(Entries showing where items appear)
* begin *

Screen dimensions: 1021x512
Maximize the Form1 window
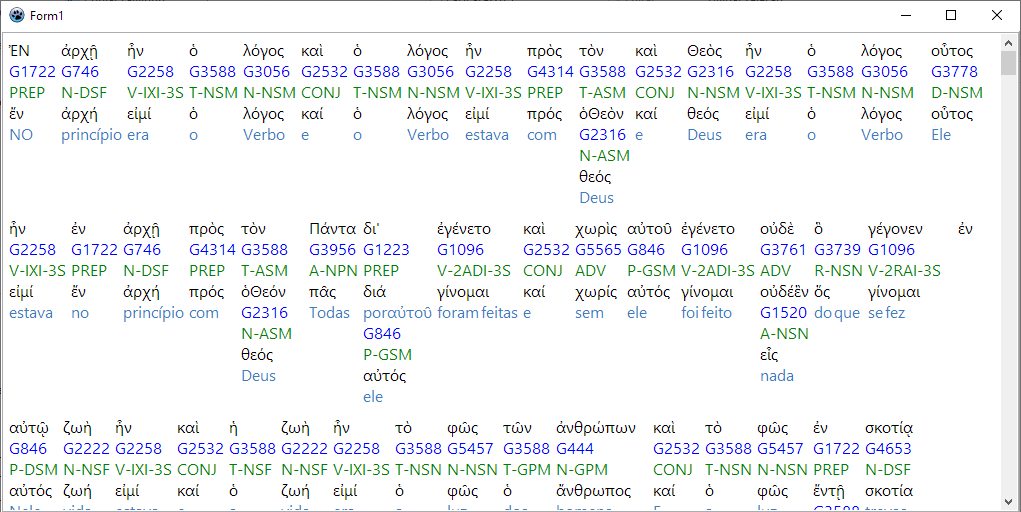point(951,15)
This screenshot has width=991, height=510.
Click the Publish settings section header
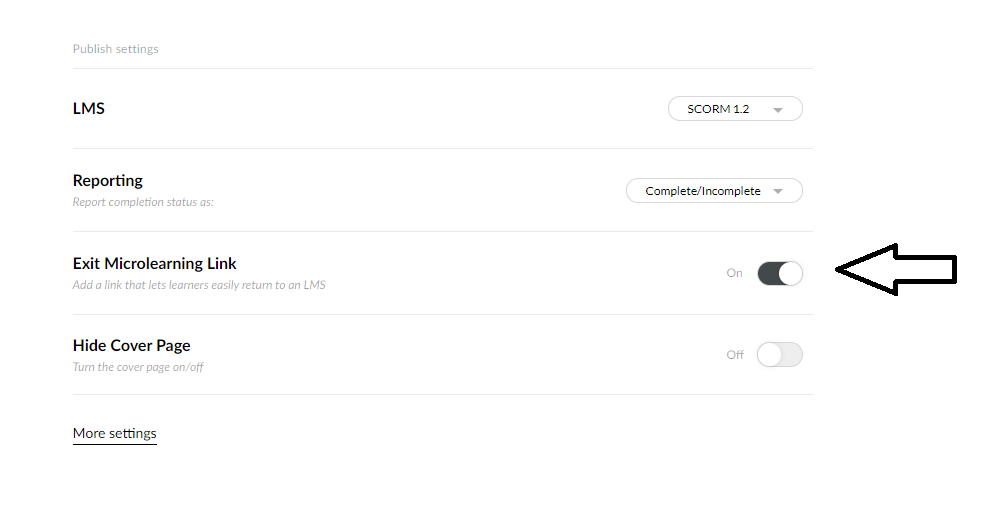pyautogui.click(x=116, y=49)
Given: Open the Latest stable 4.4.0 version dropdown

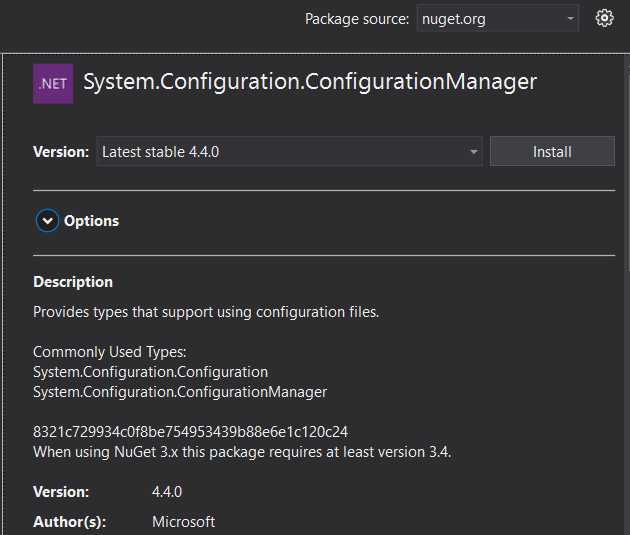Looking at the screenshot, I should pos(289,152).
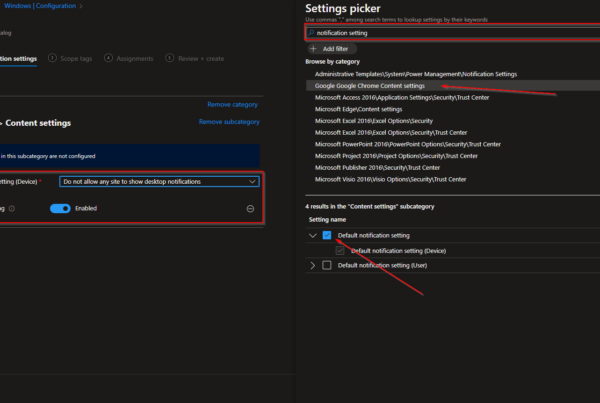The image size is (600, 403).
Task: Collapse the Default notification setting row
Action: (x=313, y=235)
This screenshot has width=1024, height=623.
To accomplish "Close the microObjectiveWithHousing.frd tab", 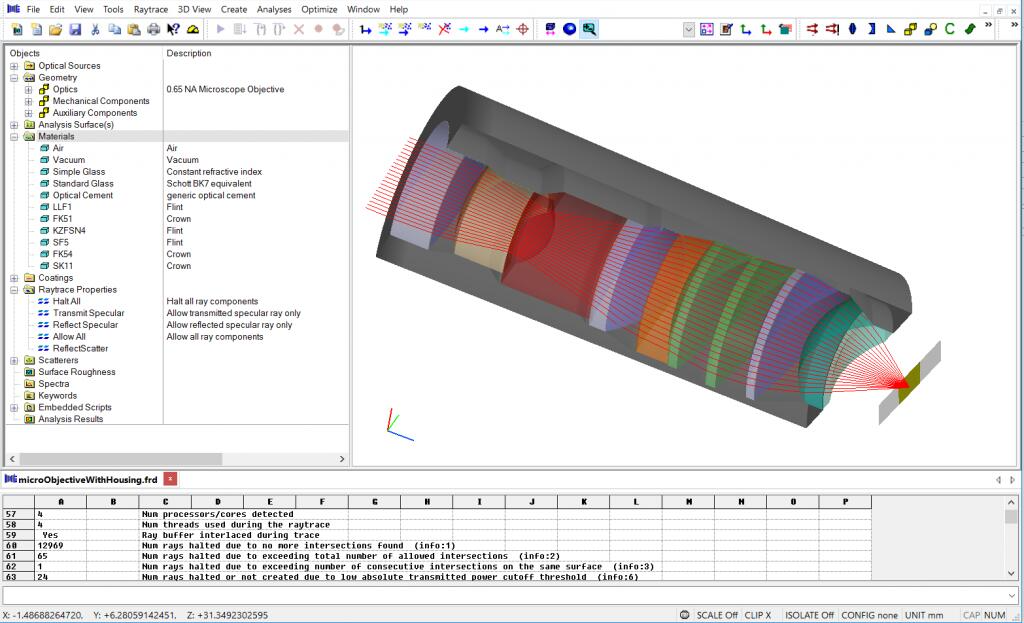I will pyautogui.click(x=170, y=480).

* end *

DIRECTIVE:
Render the part that opens at the first of the entries and closes with the line containing "pyautogui.click(x=116, y=49)" as a two-column CSV with the columns entry and answer, one row per entry, putting each value in one quoted field with its line breaks replaced by spaces. Omit the pictures from the output.

EXERCISE RESULT:
entry,answer
"Screen dimensions: 1021x512 Maximize the Form1 window","point(951,15)"
"This screenshot has width=991, height=510. Click the Publish settings section header","pyautogui.click(x=116, y=49)"